Your answer should be the records below, repeated exactly as they stand.

(Collected data)
++++

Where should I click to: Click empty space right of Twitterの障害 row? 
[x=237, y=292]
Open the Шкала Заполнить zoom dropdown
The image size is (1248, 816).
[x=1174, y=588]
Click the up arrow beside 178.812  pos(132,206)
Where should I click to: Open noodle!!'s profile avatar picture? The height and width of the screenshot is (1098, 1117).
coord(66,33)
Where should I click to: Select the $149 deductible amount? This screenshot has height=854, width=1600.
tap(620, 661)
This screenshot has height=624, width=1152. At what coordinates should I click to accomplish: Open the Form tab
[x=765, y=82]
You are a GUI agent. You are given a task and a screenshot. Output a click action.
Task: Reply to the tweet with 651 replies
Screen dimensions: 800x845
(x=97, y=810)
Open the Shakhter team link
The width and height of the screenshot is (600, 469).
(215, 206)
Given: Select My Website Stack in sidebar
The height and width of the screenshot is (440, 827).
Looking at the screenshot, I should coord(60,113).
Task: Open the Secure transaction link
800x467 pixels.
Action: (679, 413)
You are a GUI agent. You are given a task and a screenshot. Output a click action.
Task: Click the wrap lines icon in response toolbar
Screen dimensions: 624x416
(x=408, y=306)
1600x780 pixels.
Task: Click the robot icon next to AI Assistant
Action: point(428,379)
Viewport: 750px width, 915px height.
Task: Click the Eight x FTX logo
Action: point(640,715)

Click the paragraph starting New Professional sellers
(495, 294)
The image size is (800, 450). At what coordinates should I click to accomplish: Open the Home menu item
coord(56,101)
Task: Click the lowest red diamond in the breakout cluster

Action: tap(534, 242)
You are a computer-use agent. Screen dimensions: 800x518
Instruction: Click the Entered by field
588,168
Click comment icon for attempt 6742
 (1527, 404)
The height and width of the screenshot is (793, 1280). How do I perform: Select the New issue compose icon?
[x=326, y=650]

++++

• **Result**:
Where should I click to: Click empty space right of Twitterの障害 row? 
[x=237, y=292]
Open the Шкала Заполнить zoom dropdown
The image size is (1248, 816).
[x=1174, y=588]
Click the up arrow beside 178.812  pos(132,206)
Where should I click to: Open noodle!!'s profile avatar picture? The height and width of the screenshot is (1098, 1117).
coord(66,33)
Where should I click to: Select the $149 deductible amount? This screenshot has height=854, width=1600.
tap(620, 661)
This screenshot has height=624, width=1152. At what coordinates should I click to accomplish: Open the Form tab
[x=765, y=82]
You are a GUI agent. You are given a task and a screenshot. Output a click action.
Task: Reply to the tweet with 651 replies
Screen dimensions: 800x845
(x=97, y=810)
Open the Shakhter team link
The width and height of the screenshot is (600, 469).
(215, 206)
Given: Select My Website Stack in sidebar
The height and width of the screenshot is (440, 827).
Looking at the screenshot, I should coord(60,113).
Task: Open the Secure transaction link
800x467 pixels.
Action: (679, 413)
You are a GUI agent. You are given a task and a screenshot. Output a click action.
Task: Click the wrap lines icon in response toolbar
Screen dimensions: 624x416
(x=408, y=306)
1600x780 pixels.
Task: Click the robot icon next to AI Assistant
Action: point(428,379)
Viewport: 750px width, 915px height.
Task: Click the Eight x FTX logo
Action: point(640,715)

Click the paragraph starting New Professional sellers
(495, 294)
The image size is (800, 450). At what coordinates should I click to accomplish: Open the Home menu item
coord(56,101)
Task: Click the lowest red diamond in the breakout cluster

Action: tap(534, 242)
You are a computer-use agent. Screen dimensions: 800x518
Instruction: Click the Entered by field
588,168
Click comment icon for attempt 6742
 (1527, 404)
The height and width of the screenshot is (793, 1280). How do I perform: Select the New issue compose icon?
[x=326, y=650]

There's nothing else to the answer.